→ YOUR OBJECTIVE
Locate all lines in the data below that hold "comment" and show them.

(Collected data entries)
%%
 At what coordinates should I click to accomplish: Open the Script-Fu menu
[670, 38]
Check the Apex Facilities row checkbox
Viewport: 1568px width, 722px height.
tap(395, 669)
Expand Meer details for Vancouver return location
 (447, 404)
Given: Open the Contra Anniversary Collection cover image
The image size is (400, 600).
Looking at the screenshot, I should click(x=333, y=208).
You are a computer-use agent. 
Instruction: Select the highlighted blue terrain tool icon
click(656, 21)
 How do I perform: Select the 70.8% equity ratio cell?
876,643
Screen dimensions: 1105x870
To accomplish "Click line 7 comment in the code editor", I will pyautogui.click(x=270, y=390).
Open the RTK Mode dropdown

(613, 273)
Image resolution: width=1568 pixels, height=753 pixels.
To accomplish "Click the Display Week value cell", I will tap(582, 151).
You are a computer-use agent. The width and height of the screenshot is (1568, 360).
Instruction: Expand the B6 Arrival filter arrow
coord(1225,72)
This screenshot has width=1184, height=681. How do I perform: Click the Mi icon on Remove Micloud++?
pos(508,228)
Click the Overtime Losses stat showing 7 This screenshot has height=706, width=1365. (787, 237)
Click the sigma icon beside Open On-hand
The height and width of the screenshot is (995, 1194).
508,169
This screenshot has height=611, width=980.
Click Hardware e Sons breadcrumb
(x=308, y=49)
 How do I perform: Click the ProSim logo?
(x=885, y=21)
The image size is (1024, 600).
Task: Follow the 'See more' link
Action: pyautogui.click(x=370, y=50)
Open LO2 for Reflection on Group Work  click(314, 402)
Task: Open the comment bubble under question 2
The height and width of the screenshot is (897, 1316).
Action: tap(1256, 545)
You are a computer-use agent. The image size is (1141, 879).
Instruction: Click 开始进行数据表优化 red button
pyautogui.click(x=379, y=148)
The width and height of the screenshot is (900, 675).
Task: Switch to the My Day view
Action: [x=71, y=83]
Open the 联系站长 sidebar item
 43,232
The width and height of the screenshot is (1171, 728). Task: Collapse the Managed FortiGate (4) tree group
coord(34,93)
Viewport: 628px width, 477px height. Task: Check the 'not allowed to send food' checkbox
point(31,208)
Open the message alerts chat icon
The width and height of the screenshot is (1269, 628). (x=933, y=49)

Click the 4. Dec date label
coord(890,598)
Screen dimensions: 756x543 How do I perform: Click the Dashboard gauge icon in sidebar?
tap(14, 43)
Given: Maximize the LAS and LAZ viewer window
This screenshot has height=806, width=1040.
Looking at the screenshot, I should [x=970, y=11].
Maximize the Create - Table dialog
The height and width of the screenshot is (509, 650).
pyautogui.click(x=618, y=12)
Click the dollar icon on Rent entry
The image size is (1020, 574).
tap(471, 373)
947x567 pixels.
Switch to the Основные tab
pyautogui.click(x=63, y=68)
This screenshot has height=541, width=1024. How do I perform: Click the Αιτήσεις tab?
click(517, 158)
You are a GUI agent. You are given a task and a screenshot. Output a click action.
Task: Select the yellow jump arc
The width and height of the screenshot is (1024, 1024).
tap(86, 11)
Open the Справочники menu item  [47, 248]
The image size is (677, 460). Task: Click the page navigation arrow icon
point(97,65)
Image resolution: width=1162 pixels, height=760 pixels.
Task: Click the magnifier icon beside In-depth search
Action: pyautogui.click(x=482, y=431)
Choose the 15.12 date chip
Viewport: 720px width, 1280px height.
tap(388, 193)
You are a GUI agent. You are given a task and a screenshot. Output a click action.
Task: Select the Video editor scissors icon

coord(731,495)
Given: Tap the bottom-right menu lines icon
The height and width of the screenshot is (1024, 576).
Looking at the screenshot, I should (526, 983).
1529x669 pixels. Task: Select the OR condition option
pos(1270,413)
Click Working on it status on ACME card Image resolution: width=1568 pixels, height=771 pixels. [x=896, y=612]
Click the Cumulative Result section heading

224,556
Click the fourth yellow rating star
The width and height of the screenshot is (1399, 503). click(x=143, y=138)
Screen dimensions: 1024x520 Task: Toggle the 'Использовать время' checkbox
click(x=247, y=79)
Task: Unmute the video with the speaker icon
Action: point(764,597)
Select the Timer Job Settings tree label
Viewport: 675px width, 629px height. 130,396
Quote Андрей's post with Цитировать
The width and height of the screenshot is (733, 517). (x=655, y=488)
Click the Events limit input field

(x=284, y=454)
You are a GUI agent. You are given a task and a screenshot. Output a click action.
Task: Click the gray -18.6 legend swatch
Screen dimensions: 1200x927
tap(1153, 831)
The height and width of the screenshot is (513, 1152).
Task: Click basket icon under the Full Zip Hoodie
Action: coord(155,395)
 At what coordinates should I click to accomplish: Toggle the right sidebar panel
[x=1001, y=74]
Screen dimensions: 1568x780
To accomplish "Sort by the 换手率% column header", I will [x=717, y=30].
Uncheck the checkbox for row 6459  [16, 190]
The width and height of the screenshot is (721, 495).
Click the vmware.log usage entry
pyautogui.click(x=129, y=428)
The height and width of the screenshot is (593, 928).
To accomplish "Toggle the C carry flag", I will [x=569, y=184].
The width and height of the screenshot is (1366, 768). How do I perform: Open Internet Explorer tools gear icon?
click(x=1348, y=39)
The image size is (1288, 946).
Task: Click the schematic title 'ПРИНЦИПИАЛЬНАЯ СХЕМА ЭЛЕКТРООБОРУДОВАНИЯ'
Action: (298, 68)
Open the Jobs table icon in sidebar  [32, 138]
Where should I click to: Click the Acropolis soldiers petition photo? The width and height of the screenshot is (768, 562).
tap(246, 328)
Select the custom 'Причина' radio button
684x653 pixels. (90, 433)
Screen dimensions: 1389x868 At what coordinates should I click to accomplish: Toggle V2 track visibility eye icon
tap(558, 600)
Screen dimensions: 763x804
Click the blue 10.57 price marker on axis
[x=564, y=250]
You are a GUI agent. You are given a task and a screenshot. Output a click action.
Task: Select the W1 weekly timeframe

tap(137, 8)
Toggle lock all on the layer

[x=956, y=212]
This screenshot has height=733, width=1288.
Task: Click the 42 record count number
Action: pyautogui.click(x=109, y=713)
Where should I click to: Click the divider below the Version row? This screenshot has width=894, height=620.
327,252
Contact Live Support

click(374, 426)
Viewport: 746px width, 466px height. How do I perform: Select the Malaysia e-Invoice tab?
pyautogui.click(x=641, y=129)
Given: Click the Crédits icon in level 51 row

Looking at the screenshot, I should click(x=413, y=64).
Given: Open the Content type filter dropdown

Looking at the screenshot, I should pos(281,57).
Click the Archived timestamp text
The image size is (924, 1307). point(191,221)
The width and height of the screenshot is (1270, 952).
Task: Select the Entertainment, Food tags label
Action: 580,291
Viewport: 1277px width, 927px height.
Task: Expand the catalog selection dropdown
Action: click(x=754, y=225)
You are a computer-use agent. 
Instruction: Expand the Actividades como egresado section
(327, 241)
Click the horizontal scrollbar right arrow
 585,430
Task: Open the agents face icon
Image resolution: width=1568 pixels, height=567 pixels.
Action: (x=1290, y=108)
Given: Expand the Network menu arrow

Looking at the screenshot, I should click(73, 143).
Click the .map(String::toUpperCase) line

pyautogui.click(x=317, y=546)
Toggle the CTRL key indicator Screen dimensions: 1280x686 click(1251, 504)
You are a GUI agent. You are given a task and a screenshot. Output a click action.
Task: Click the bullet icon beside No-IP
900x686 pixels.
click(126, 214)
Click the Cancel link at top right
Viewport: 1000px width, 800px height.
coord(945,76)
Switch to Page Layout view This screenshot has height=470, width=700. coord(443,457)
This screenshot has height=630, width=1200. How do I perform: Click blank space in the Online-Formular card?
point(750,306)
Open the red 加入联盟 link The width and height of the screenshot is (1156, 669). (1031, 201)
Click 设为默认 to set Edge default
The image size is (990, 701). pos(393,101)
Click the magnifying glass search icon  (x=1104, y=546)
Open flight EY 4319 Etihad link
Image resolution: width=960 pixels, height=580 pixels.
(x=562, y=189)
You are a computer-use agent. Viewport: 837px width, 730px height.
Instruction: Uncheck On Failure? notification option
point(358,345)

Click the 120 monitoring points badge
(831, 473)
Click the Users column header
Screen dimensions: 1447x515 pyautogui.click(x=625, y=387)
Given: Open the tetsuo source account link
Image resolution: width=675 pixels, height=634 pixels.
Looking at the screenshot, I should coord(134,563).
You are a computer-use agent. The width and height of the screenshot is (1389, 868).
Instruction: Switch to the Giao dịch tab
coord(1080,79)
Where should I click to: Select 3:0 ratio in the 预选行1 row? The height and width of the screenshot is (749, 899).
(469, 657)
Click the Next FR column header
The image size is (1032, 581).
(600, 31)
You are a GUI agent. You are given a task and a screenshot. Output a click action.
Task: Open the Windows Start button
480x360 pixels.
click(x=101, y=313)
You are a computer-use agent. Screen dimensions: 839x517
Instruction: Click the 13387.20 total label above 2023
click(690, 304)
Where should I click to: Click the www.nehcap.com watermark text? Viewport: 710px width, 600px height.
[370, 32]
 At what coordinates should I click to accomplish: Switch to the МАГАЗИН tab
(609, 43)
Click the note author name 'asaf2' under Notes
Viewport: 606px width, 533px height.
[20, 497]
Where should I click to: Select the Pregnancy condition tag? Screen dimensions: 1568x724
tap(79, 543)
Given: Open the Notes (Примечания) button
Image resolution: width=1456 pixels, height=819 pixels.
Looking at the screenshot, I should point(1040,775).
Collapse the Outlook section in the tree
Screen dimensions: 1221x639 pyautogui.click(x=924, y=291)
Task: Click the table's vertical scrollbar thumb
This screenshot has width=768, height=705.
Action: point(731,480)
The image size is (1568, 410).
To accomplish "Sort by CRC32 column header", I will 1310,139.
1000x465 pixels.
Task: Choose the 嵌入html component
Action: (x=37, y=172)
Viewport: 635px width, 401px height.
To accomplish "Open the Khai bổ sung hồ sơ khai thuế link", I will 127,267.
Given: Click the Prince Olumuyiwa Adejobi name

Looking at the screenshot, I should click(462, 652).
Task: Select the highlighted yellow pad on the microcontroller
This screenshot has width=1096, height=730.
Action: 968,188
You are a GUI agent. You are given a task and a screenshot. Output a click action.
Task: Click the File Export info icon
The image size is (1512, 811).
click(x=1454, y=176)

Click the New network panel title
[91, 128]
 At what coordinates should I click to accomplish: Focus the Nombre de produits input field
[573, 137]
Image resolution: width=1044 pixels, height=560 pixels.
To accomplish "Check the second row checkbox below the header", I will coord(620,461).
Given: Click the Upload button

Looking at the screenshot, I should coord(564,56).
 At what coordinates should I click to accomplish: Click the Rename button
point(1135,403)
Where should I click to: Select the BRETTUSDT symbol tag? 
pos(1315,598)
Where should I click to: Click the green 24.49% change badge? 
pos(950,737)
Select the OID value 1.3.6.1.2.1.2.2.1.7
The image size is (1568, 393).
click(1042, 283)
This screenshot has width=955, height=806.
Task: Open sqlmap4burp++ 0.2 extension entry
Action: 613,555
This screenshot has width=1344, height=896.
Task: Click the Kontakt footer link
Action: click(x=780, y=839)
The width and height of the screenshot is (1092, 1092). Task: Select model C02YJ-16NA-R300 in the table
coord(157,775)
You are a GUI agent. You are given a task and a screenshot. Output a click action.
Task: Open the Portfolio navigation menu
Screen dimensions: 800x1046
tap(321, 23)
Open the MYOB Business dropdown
%%
→ SOLUTION FOR THIS TASK
To accomplish "Click line 7 comment in the code editor", I will pyautogui.click(x=270, y=390).
Task: Open the comment bubble under question 2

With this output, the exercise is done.